Kamal Lahbib a souligné, lors de cette rencontre ponctuée d’intermèdes musicaux, que bien qu’il connaisse bien le défunt, les témoignages qu’il a entendus l’ont surpris non seulement par le niveau d’amour et de gratitude dont il jouissait de la part des différentes parties, mais aussi par ce que contenaient les témoignages sur ses réalisations remarquables et par la multiplicité de ses contributions, dans toutes ses activités politiques, syndicales, associatives et parlementaires. Il a ajouté qu’auprès du défunt il a été témoin de ses nobles qualités, de sa générosité, de son honnêteté et la clarté qui le distinguait, ainsi que de son extraordinaire capacité à gérer un conflit et à le contenir avec beaucoup de sens de la négociation et de tact.

Pour une grande nation

Lahbib a indiqué, au cours de cette rencontre marquée aussi par des témoignages par visioconférence d’acteurs de la société civile de Palestine, de Tunisie, de France, d’Italie, d’Inde, du Canada, du Chili, du Brésil et de Belgique, sur les qualités du défunt et son rôle sur le plan arabe et international, dont la voix était entendue, non seulement à l’intérieur du Maroc, mais aussi à l’étranger, notamment par ses contributions aux événements internationaux, notamment ceux à caractère social, comme le Forum social mondial basé à Porto Alegre au Brésil, qui réunit annuellement les membres du mouvement mondial contre la mondialisation, dans le but de coordonner leurs campagnes mondiales, d’échanger sur les stratégies de leurs actions.

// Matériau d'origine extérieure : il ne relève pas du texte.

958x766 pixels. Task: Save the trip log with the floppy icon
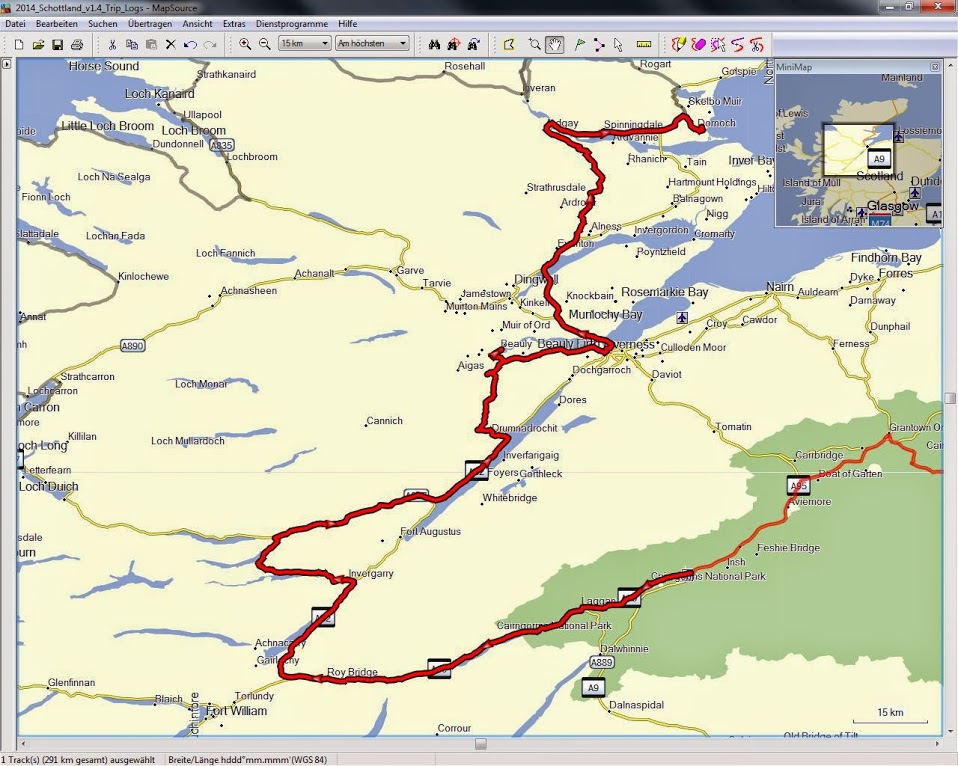click(57, 44)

Pour sa part, la famille du défunt Azriie a exprimé ses sincères remerciements et sa gratitude à tous ceux qui ont contribué à cette cérémonie, qui constitue un noble hommage à un homme d’exception qui a inlassablement œuvré politiquement, syndicalement, ainsi que dans les domaines des droits de l’homme et associatif pour une grande nation.